It most likely will not be a surprise to some that I’m a fan of James Bond. It was my parents who got me into Bond when I was nine or ten, when my father picked up For Your Eyes Only on videodisc. I really enjoyed the film, and Dad obliged in getting me others. Pretty soon, I noticed he had a Bond book or two, and asked to borrow them. In the end, I found the Bond movies to be fairly hit or miss compared to the books, which I much preferred. For example, I consider Roger Moore to be a terrible Bond (For Your Eyes Only is his only outing I like), I didn’t care for the Pierce Brosnan movies, and I consider Daniel Craig to be closest to the original literary Bond, with Timothy Dalton coming a close second.
I have three of the original Ian Fleming novels (Casino Royale, Moonraker, and From Russia With Love), and five of the official continuation novels by John Gardner (Licence Renewed, For Special Services, Nobody Lives Forever, No Deals, Mr. Bond, and Scorpius). Despite my enjoyment of the Bond books in my teen years, I lost track of the series after Scorpius, and was only vaguely aware that Raymond Benson had taken over the series in the late 90’s. I read my existing books every so often, but hadn’t considered buying a new book.
So, I was a bit surprised this past weekend when I was staying at my parents’ house, to find a new Bond novel in hardcover in one of my parents’ many bookcases. The book, Carte Blanche by Jeffery Deaver, turned out to be a complete reboot of the series (similar to how Casino Royale rebooted the movie series). Intrigued, I decided to borrow it and read it.
Having read it, I have to say… I really like this book.
One of the biggest advantages of dumping the existing canon was getting rid of the nebulous timeframe in which Bond operates; considering the books had been set in “modern times” since the first one came out in 1953, it made taking the history seriously a little difficult. In some genres this isn’t really a problem, but in the ever-changing world of international espionage and politics, it becomes a tad troublesome. In Carte Blanche, Bond is reinvented as a relatively new agent of a British espionage agency called ODG after having served in Afghanistan. MI6 still exists in this timeline; the ODG performs the dirty and deniable espionage jobs that MI6 politically can no longer afford to do. M returns to being a male former Naval admiral; in the Benson books, the M character had been changed to one like Dame Judi Dench’s portrayal. Moneypenny and Mary Goodnight (Bond’s secretary, only seen in one film) return, as do Felix Leiter and Rene Mathis; all four characters are updated to fit the current times. Goodnight, for example, is described as constantly getting Titanic references thrown at her due to her looking like Kate Winslet, and Leiter maintains his cover as a CIA handler by posing as a blogger and journalist. A valuable addition to the Bond cast is Ophelia Maidenstone, ODG’s liasion to MI6 who assists Bond several times throughout the novel.
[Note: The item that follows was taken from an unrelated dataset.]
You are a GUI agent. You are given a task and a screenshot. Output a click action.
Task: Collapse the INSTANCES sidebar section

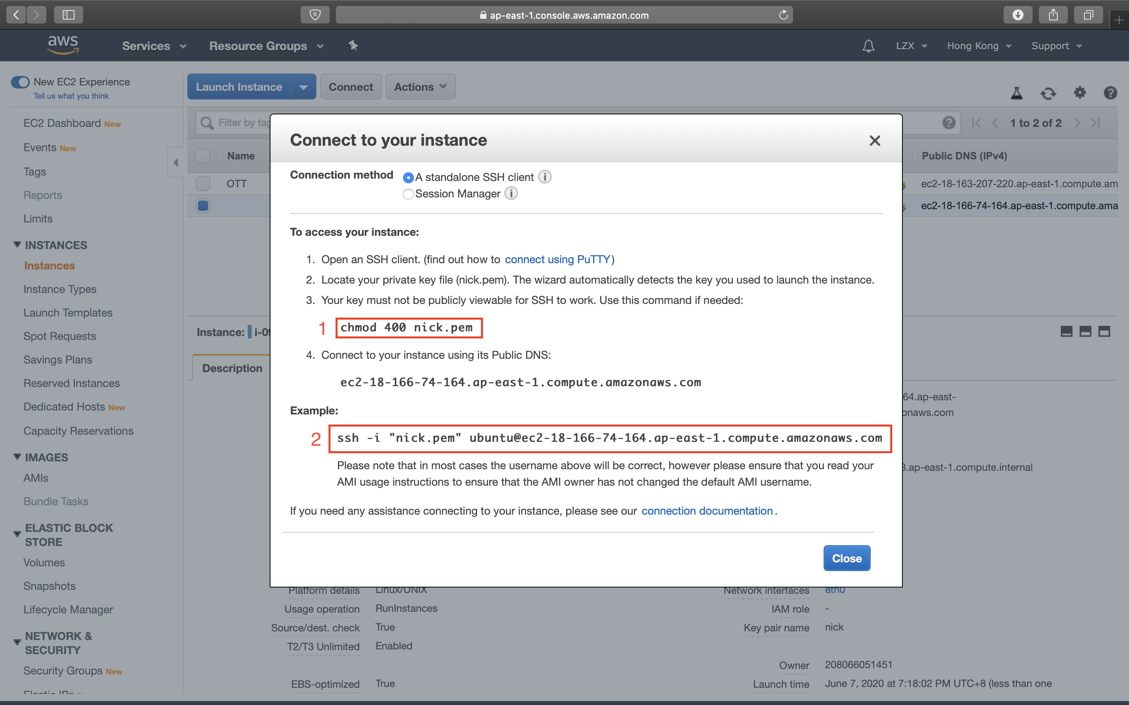click(x=17, y=245)
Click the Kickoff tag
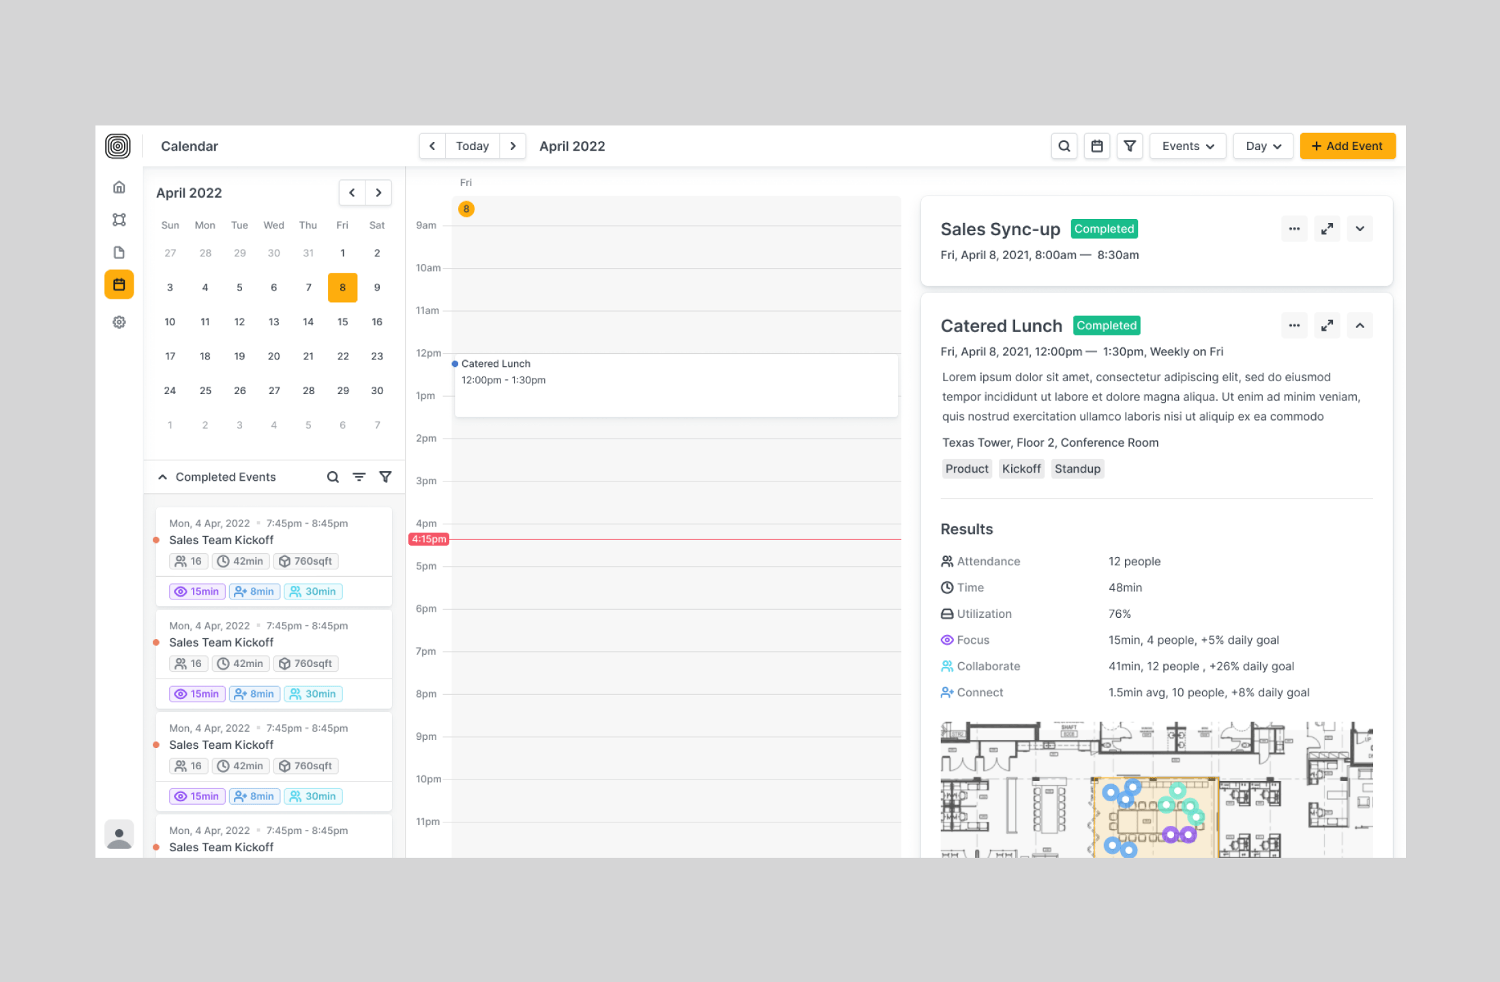The height and width of the screenshot is (982, 1500). (x=1021, y=468)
The main plot itself moves briskly, involving an investigation into an intercepted message which hints at a plot to kill thousands and affect British interests. More than other Bond books I’ve read before, the investigation takes several twists and turns, with more than one false lead not panning out. It’s not until the very end that everything becomes clear; while I was surprised by how it turned out, the final resolution did not come out left field per se. It still made a lot of sense and worked quite well. Several subplots stand out, including Bond’s dealing with a domestic British agent more concerned with his political power and glory than getting the mission done, and a side investigation into a Russian operation that touched Bond’s personal life.
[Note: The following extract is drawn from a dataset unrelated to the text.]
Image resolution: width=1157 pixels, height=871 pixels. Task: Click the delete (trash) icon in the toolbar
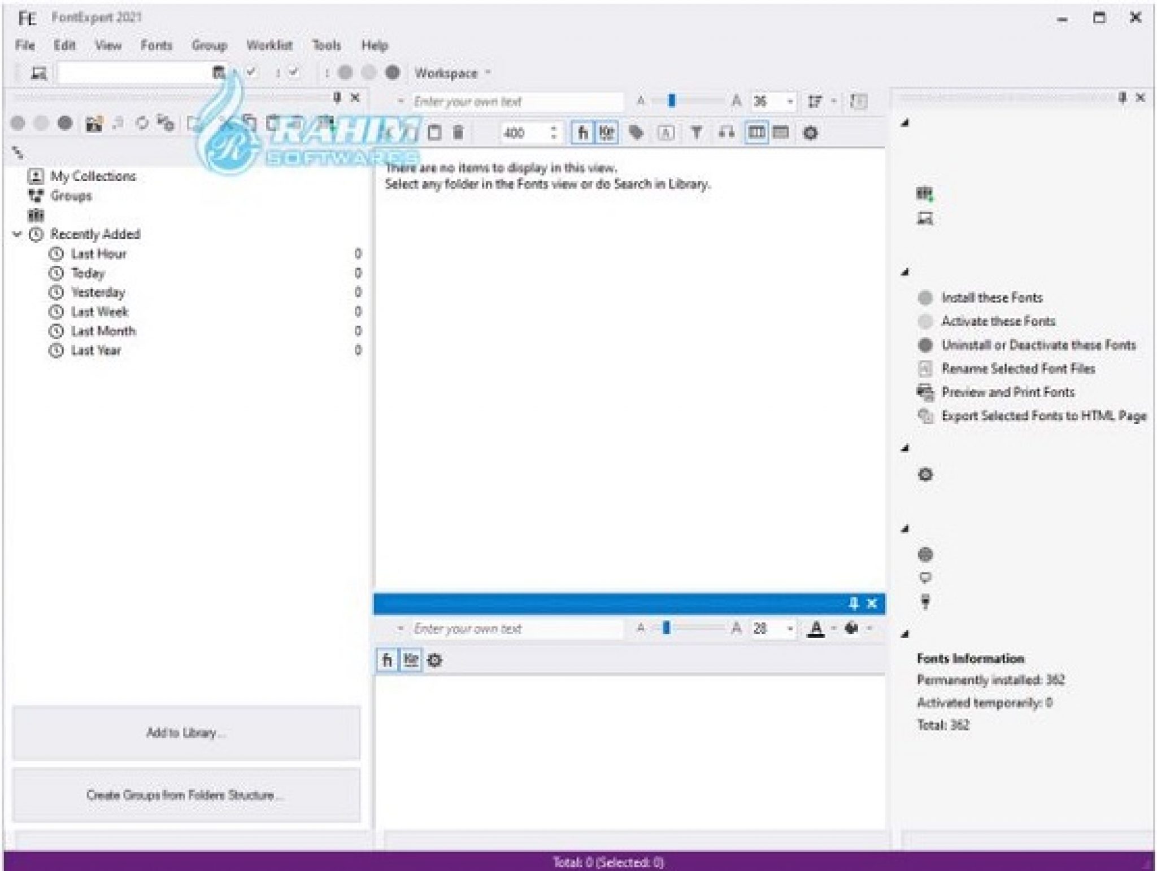pos(459,134)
I was highly impressed with how Jeffery Deaver rebooted the franchise; needless to say, I was disappointed to learn Deaver would not be continuing in the series, instead being replaced by William Boyd. In addition, Boyd’s new novel would not be following the reboot, taking place in 1969 instead. It seems a waste to me, especially as Deaver had left the door open to an overarching plot line.
Personally, I’m hoping Ian Fleming Publications allows Deaver or someone else to do the right thing and return to the rebooted timeline. In any event, I enjoyed Carte Blanche as a stand-alone Bond novel, and highly recommend it to anyone who enjoyed the original Bond novels.